Vendetta killings at New Orleans' French Market

On this date in 1869...

French Market, New Orleans

Two leaders of a Sicilian underworld faction were murdered on the morning of July 22, 1869, outside New Orleans' French Market.

Joseph Banano and Pietro Allucho, top men in a coalition of gangsters who emigrated from the Sicilian provinces of Messina and Trapani, died almost instantly from shotgun and pistol wounds. They had been involved for some time in a bloody feud with the Palermo-based Agnello Mafia organization. They recently returned to New Orleans after hiding out with friends in Galveston, Texas. Efforts to peacefully resolve the conflict were abandoned following the assassination of Mafia boss Raffaele Agnello in April 1869 and the succession of Joseph Agnello to his brother's leadership post.

New Orleans Times
The murders of Banano and Allucho occurred at the foot of Ursulines Street, beside the busy produce market. Though many people were nearby at the time, all claimed not to have seen the shooting.

The attention of police Officer Beasley, stationed nearby at the Levee, was attracted by the first shotgun blast that felled Allucho. From a distance, Beasley saw Joseph Banano attempt to help his collapsing friend Allucho and saw Salvatore Rosa, standing beside a "spring wagon," fire a second shell from his gun into Banano's side. As Beasley rushed to the scene, Rosa dropped his shotgun into the wagon, drew a pistol and fired again into Banano. After that, he tossed the pistol into the wagon, and another man drove the wagon quickly away.

Rosa saw Beasley approaching and attempted to escape, but the officer grabbed him after a brief chase.

Six slugs were found to have penetrated Allucho's side and chest and to have caused extensive damage to his lungs. Banano's right ribs were shattered by five slugs. A pistol in his pocket was broken into pieces by the projectiles, and one of the pieces was driven two inches into his body. A pistol shot wound was found on the other side of his body.

City newspapers differed in their accounts of what immediately preceded the attack and did not reveal their sources of information. (Judging from their slants, the competing stories appear to have come from sources close to the competing underworld factions.)

The New Orleans Times portrayed the incident as an ambush. It said Rosa hid himself in the back of the spring wagon until Banano and Allucho, "quietly engaged in conversation," were close by. Rosa then "simply shot one man after the other down as they stood in their tracks," the newspaper reported. The Times also linked the incident to shots fired an hour and a half earlier. At that time, Joseph Agnello was stopped by police. Agnello insisted that he had not done any shooting but was shot at by unknown men.

The New Orleans Daily Picayune suggested a self-defense motive for Rosa. It said Rosa was walking between St. Philip Street and Ursulines Street when he was threatened by a group of men at Ursulines. He reportedly ducked into a nearby building and armed himself. When he emerged, he fired into the threatening crowd.
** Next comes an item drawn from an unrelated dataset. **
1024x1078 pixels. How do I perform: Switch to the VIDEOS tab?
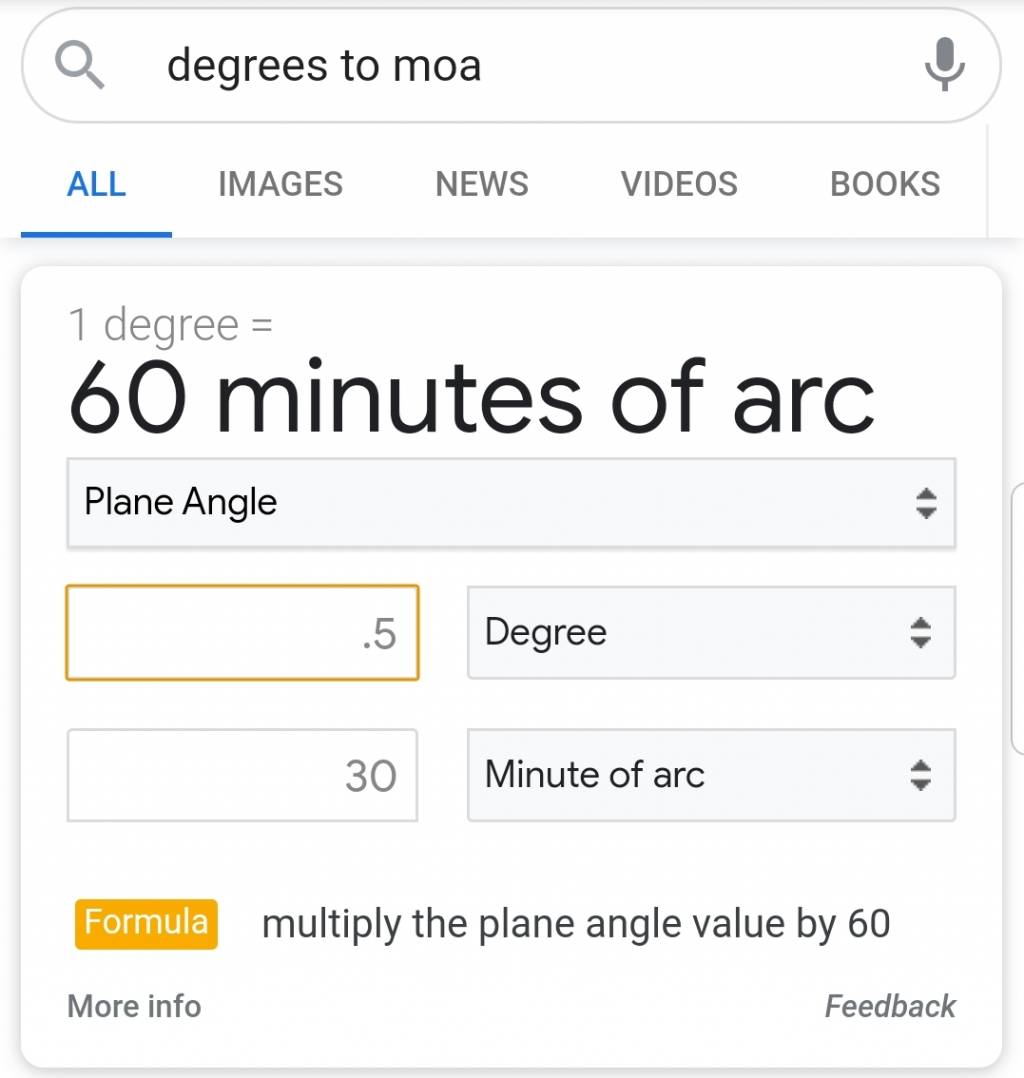tap(679, 184)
Rosa was well known to police as a dangerous gunman. He was arrested two years earlier and charged with the murder of Erastus Wells at the Poydras Market. He was acquitted in that case. More recently he was charged in the apparently unintended killing of grocer David Clark, struck by gunfire during an eruption of the Sicilian underworld feud at the end of March, 1869, and also with attempting to kill a witness against him in the Clark homicide case.

As Rosa was locked up, there was speculation that he would use a self-defense argument to escape conviction. But he would never face trial. While incarcerated, Rosa developed a mysterious illness. He was said to be nearly dead when authorities agreed to release him in bail in August. He died August 21, 1869.
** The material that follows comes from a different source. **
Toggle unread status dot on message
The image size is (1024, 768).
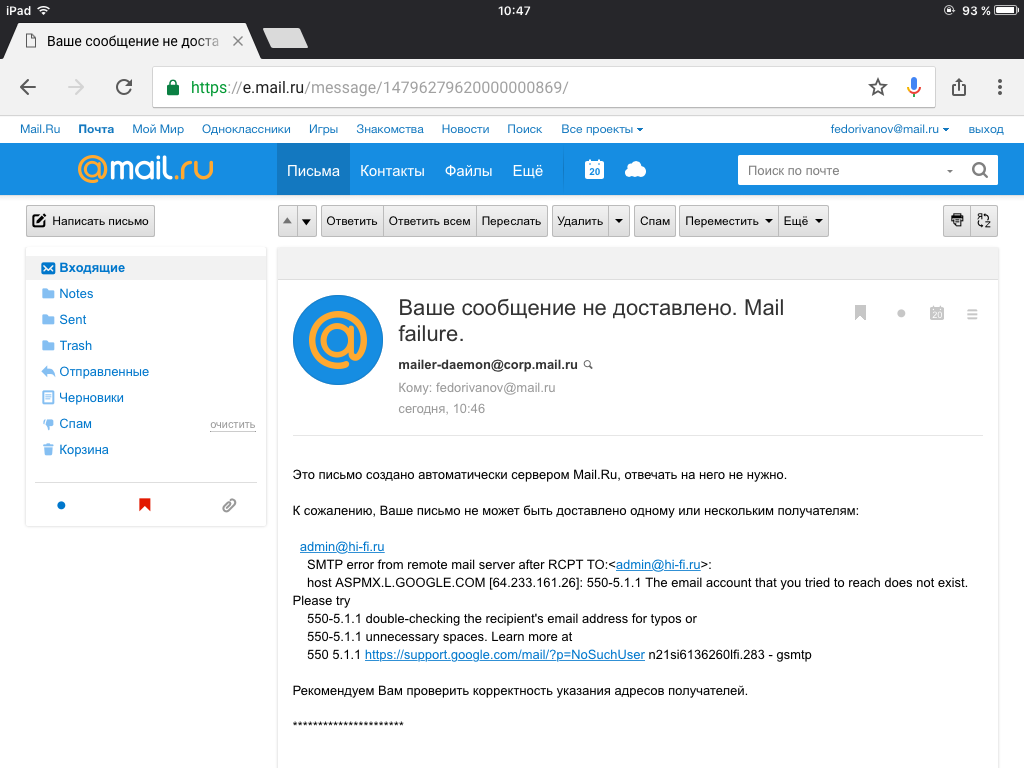(x=901, y=313)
Two rumors were widely circulated after his death. The first was that he had been poisoned in his jail cell by Banano and Allucho followers. The other was that he had not died at all, but used phony reports of illness and death to escape from his underworld rivals and from the law.

New Orleans Daily Picayune

Sources:
  • Hunt, Thomas, and Martha Macheca Sheldon, Deep Water: Joseph P. Macheca and the Birth of the American Mafia, Second Edition, 2010.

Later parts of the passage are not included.